B Complex for Injection USP with Methylcobalamin 1000 mcg/ml, Sterile, for IM or Deep SQ use, multiple dose vial, packaged in 10 ml vials and 30 ml vials. Manufactured by: CB Inc. for Sunshine Labs, www.sunshinelabs.us.

Recall Insight

This FDA Drug action (record #D-1528-2014) was formally reported on August 13, 2014, with the manufacturer initiating the action on June 25, 2014. It is classified under Moderate severity (Class II), with a current status of Terminated. Medical Supply Liquidators Llc is listed as the recalling firm, operating out of Clive, IA. Federal records indicate N/A units are affected.

The documented reason for this recall is: Marketed without an Approved NDA/ANDA; IM and SQ injectable products are being recalled because the manufacturing firm is not registered with the FDA as a drug manufacturer Distribution data in the federal record shows the product reached: Nationwide and Foriegn distribution was made to Canada, United Kingdom, Australia, Slovenia, Germany, Spain, Finland and Croatia.. Distribution scope directly affects the consumer exposure window and determines whether a recall remains regional or escalates into a nationwide advisory.

To put this record in context, PlainRecalls indexes 83,949 recalls across the FDA, CPSC, NHTSA and USDA FSIS going back to 1995. Within the same product category, the database holds 6 closely related recalls, of which 5 were also issued by FDA Drug.

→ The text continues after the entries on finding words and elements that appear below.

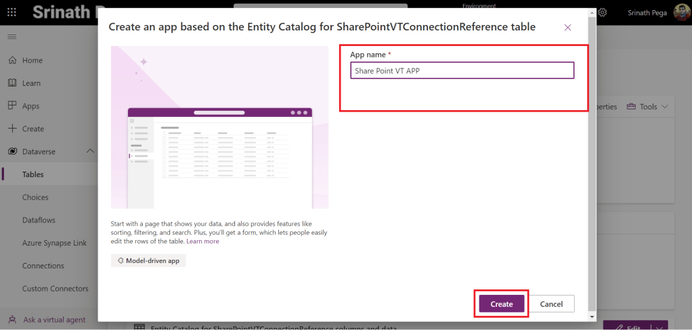This screenshot has width=692, height=330.
Task: Select Tables in the sidebar
Action: [x=33, y=174]
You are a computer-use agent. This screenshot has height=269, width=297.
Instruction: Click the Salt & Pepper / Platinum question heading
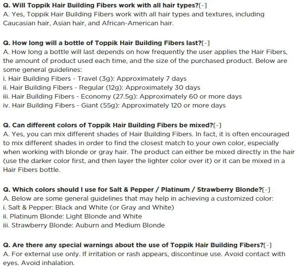tap(132, 190)
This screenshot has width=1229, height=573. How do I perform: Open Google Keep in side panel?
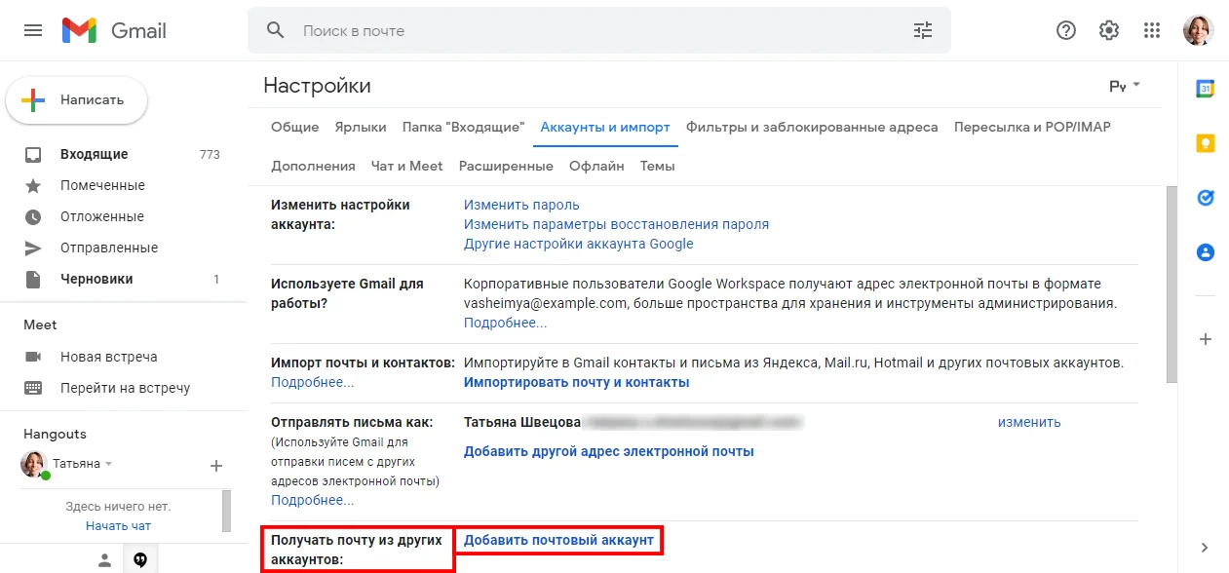pyautogui.click(x=1206, y=143)
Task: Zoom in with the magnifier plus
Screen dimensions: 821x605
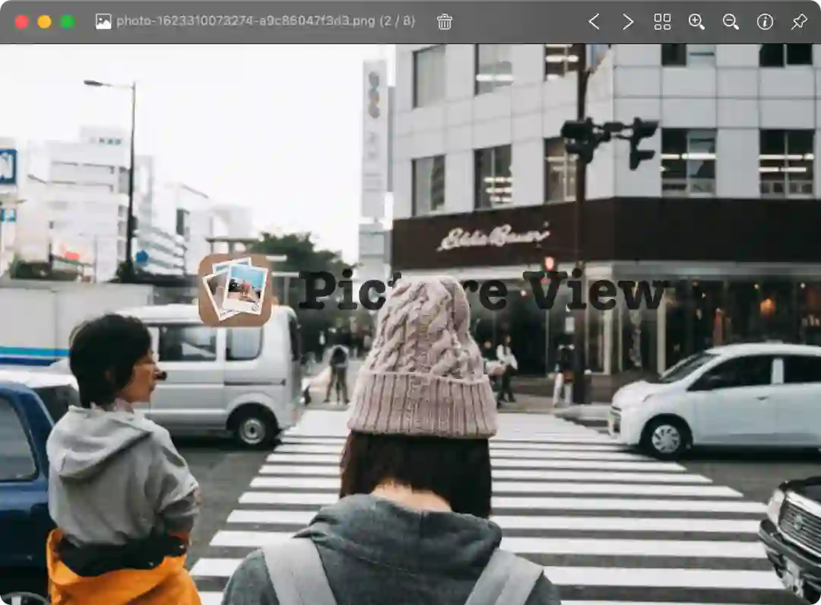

That clustering is a signal — repeated actions in a narrow category often indicate a systemic quality-control issue, a supplier-wide contamination, or a design defect that has propagated across product lines. This recall is roughly 12 years old; older recalls can remain relevant because many units enter resale, rental, and secondary-market channels where the original warning never reaches the end user. Always cross-check the recall number against the official agency page before relying on any summary.